La commission dénonce l’entêtement et l’insouciance qui caractérisent le Premier ministre, son manque de respect et de considération pour les conseillers et leurs avis pertinents. “En effet, il ne fait aucun doute que le Premier ministre a disposé d’informations et de conseils opportuns, avant de prendre la décision de visiter Kidal, et poursuivre cette visite, en dépit des alertes formelles données à Gao et des évènements ayant précédé à la veille”, ajoute le rapport. Qui poursuit : “Dans son entêtement, le Premier Ministre Moussa Mara engagea alors l’État dans un processus dont il ne pouvait ignorer le niveau du risque élevé, eu égard à l’intérêt qui s’attachait à une telle visite. Il exposa visiblement l’Etat et ses subordonnés dans l’administration publique (fonctionnaires de l’État, militaires et forces de sécurité en place dont l’effectif soit 256 des FAMAs face à une estimation de 1.500 éléments des groupes armés) à un danger imminent et certain “. En définitive, à propos de Moussa Mara, la commission en arrive à la conclusion suivante : “Les déclarations contradictoires à ce niveau hiérarchique dans l’administration dénotent de graves dysfonctionnements dans l’appareil d’Etat, notamment :le non-respect des règles et procédures acceptables dans la prise de décision ou leur violation pure et simple ; la culture de la médiocrité, de l’aliénation gage de promotion dans l’arène de l’administration publique; l’irresponsabilité, encouragée par l’impunité devenue norme de gouvernance ; l’exécution tous azimuts sans discernement et en connaissance de cause, d’ordres et décisions voués à l’échec, pris par l’autorité hiérarchique au mépris du bon sens, ou normes de gouvernance acceptables “.

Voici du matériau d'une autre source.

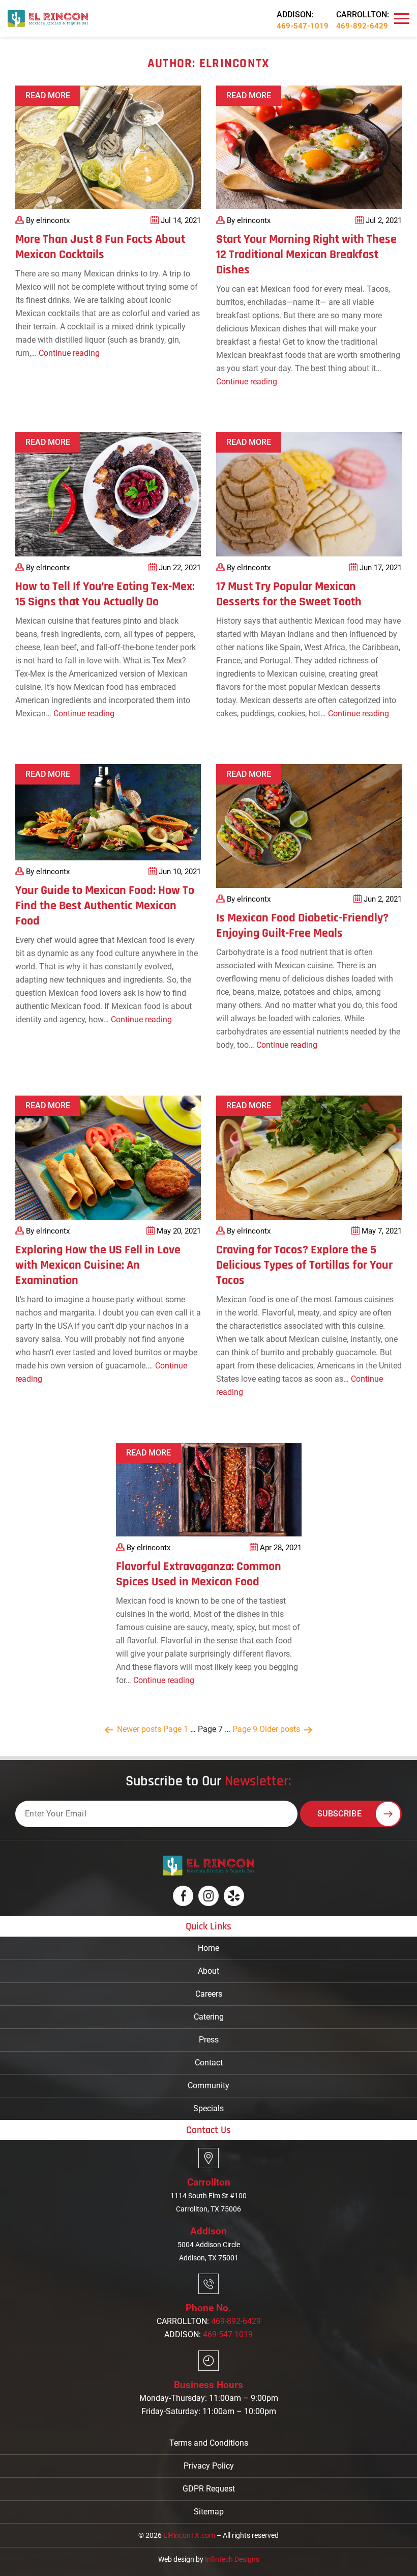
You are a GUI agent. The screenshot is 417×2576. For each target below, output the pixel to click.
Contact (209, 2062)
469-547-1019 (303, 26)
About (208, 1970)
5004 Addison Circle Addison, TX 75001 (208, 2250)
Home (208, 1947)
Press (209, 2039)
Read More (47, 95)
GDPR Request (209, 2489)
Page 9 (244, 1729)
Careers (208, 1993)
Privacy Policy (209, 2466)
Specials (208, 2108)
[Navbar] (401, 18)
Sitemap (209, 2511)
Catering (209, 2016)
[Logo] (48, 18)
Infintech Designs (232, 2559)
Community (208, 2085)
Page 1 (175, 1729)
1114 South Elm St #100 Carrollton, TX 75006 (208, 2202)
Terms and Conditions (208, 2443)
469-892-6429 (362, 26)
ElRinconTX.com (189, 2535)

Quant au chef d’état-major général des Armées, il affirmé à la commission n’avoir pas suivi sur le terrain, le message de paix prononcé à la télévision nationale par le président de la République Ibrahim Boubacar Kéïta lors de son discours à la Nation (avant le 21 mai 2014). Elle en déduit alors une grave décision unilatérale prise par le chef d’état-major général. En outre, celui-ci a déclaré “assumer l’entière responsabilité des évènements survenus à Kidal “.
Par conséquent, la commission estime que le Premier ministre, Moussa Mara, est responsable du désastre causé par sa visite à Kidal, pour avoir dans son entêtement, et en connaissance de cause, engagé l’Etat dans un risque démesuré. Le chef d’état-major général des armées, Général Mahamane Touré, en engageant les forces armées dans l’impréparation et la médiocrité totale, est tout aussi responsable de la débâcle de l’armée, de sa déroute humiliante, qu’il avoue à juste titre assumée, sans avoir en tirer les conséquences par une démission volontaire.Alors, les faits et les fautes ayant été identifiés, les responsabilités ont juste été établies par la commission: Mara et Touré accablés, Soumeylou (presque) blanchi.